Das schmiedeeiserne Haupttor zum Akademiegelände stand offen, da man den Schülern den Nachmittag freigegeben hatte. Niemand sah auf, als wir an den beiden Steinsphinxen vorbeigingen, die auf den fast vier Meter hohen Mauern neben dem Tor saßen – niemand außer mir.

Wie alle Statuen auf dem Schulgelände schienen mich die Sphinxe gewöhnlich aus offenen, lidlosen Augen zu beobachten, als warteten sie nur darauf, dass ich etwas Dummes tat, um daraufhin zum Leben zu erwachen, von der Mauer zu springen und mich in Stücke zu reißen. Ich fürchtete mich nicht mehr so sehr vor den Statuen wie früher, aber ihre wilden Mienen sorgten trotzdem dafür, dass ich jedes Mal zögerte und zu ihnen aufsah, wenn ich durch das Tor ging.

Doch heute hielten die Sphinxe die Köpfe gesenkt.
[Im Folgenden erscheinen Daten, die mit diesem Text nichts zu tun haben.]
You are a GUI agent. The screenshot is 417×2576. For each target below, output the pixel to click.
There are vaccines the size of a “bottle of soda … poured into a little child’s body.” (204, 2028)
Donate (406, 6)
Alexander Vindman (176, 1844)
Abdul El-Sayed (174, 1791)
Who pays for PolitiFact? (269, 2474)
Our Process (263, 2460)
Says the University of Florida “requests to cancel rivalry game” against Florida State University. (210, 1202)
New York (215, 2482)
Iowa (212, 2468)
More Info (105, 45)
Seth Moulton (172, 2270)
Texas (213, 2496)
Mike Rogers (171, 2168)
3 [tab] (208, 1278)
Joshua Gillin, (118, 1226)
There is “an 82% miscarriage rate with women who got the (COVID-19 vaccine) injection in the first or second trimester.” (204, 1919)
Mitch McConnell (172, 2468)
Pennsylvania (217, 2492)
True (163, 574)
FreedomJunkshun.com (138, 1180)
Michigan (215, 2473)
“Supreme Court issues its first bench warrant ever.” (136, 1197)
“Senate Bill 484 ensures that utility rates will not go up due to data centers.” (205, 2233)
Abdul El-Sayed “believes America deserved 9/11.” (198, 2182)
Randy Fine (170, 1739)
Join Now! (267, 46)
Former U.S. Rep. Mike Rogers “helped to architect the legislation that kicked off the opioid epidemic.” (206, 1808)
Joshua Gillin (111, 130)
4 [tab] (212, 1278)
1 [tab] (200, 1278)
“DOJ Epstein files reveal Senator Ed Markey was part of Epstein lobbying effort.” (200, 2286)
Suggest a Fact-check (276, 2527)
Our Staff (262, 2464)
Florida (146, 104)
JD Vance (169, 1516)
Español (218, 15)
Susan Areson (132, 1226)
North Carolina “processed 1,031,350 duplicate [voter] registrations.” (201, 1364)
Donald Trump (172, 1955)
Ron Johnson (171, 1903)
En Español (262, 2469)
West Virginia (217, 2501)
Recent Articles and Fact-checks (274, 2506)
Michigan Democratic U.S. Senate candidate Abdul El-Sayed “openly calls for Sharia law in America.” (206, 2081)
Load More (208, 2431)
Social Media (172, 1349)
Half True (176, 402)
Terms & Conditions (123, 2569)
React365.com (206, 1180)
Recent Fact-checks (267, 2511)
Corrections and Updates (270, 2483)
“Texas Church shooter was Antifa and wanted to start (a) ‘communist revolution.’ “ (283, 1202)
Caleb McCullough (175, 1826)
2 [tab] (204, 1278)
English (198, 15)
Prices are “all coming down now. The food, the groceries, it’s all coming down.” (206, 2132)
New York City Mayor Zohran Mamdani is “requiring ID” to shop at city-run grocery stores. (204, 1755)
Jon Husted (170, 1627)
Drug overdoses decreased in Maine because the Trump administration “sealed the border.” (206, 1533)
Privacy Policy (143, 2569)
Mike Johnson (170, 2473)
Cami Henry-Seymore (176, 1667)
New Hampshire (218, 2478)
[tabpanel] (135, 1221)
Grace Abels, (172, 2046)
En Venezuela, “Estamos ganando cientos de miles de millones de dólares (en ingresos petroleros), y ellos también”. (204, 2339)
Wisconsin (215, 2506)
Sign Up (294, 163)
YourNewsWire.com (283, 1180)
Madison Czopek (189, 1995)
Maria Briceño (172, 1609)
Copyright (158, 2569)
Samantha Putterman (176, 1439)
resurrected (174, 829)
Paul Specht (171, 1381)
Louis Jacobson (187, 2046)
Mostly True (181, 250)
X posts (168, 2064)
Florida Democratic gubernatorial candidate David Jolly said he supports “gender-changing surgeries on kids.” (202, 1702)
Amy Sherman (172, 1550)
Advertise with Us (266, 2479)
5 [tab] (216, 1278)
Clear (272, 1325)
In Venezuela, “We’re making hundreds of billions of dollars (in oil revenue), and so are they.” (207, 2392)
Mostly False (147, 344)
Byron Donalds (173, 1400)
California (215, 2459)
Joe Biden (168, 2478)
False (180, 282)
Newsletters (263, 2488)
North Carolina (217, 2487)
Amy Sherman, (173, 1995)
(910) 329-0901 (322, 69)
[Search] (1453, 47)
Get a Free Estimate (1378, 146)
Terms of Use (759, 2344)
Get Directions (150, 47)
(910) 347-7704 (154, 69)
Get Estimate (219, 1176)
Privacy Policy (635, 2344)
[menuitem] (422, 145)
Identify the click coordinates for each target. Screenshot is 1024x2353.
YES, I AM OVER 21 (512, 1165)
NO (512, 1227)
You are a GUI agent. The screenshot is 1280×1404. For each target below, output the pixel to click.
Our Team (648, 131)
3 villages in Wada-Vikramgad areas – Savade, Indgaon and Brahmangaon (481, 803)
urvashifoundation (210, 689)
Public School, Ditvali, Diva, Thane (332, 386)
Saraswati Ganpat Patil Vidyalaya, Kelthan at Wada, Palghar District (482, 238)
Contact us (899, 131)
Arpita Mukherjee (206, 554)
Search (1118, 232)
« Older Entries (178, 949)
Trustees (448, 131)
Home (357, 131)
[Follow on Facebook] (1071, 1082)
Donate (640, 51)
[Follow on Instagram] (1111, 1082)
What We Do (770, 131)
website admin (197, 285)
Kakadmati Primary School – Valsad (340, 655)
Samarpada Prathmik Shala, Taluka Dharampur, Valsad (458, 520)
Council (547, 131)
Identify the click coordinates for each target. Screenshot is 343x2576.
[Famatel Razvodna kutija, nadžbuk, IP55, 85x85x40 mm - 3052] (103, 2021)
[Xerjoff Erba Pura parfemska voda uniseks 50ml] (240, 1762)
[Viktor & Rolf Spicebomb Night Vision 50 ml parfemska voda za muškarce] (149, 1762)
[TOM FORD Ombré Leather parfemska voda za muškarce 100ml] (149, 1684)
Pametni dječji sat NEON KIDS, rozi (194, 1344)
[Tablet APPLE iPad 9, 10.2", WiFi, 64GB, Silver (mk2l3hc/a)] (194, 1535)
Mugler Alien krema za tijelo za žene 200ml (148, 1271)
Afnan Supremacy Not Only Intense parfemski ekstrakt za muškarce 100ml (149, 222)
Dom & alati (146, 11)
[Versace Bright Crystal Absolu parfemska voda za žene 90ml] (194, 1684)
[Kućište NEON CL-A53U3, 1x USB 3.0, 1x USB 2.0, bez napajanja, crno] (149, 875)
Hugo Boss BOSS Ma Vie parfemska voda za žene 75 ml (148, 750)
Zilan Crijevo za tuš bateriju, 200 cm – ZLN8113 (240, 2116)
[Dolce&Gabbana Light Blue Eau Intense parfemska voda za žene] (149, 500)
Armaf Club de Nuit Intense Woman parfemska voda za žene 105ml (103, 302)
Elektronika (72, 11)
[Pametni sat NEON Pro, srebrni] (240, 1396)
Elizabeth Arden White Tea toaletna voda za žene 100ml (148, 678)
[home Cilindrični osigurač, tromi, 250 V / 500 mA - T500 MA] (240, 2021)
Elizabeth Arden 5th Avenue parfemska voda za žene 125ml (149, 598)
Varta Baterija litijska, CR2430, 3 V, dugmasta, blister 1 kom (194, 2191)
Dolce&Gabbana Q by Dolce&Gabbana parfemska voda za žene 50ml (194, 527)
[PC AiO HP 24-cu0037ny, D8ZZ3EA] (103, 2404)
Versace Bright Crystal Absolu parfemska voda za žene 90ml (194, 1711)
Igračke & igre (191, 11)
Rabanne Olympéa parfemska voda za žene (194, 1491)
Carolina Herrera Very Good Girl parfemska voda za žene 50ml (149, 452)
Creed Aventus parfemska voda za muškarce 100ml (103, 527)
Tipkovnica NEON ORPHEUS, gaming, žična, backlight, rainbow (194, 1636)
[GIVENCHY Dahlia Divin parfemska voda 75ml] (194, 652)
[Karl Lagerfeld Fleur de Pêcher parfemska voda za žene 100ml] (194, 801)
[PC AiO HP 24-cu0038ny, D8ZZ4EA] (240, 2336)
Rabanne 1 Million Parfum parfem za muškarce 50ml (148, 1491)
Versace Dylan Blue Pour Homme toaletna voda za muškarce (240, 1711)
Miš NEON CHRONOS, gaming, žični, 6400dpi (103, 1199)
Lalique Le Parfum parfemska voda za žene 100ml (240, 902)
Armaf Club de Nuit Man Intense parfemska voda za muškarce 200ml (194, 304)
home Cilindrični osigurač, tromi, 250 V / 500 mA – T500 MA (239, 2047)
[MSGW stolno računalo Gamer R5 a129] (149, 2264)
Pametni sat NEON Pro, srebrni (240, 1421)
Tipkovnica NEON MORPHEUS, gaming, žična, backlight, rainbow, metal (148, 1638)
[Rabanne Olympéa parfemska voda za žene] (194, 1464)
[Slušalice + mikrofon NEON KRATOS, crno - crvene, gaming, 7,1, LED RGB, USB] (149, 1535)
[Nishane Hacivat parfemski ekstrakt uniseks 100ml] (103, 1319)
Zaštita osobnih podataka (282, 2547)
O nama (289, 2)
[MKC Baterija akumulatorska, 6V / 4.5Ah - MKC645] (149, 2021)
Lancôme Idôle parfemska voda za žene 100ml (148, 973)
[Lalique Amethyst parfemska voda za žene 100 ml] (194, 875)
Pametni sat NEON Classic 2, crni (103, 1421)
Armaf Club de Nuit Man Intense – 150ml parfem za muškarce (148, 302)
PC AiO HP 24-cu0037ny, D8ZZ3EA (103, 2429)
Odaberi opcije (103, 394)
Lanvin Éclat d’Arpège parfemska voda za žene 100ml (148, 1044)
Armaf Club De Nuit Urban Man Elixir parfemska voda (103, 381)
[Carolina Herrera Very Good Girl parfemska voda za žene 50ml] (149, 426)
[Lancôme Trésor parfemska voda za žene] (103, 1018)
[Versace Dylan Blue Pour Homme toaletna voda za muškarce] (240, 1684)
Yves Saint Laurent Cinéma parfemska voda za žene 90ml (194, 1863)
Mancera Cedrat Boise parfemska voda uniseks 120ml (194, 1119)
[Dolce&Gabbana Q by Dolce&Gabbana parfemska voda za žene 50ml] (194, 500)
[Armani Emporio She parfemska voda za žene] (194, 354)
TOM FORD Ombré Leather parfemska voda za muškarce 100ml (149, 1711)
Ihre Blicke waren auf ihre Pfoten gerichtet, als hätten sie Angst aufzusehen, während die Mitglieder des Protektorats mich an ihnen vorbeiführten. Seltsam. Selbst für Mythos. Wenn es eines gab, worauf ich mich immer hatte verlassen können, dann darauf, dass die Statuen mich ständig beobachteten. Jetzt, da sie es nicht mehr taten, fühlte ich mich fast, als hätten zwei Freunde mir den Rücken gekehrt, um mich zu schneiden.

»Weiter«, sagte Inari.

Ich löste den Blick von den Sphinxen und setzte mich wieder in Bewegung.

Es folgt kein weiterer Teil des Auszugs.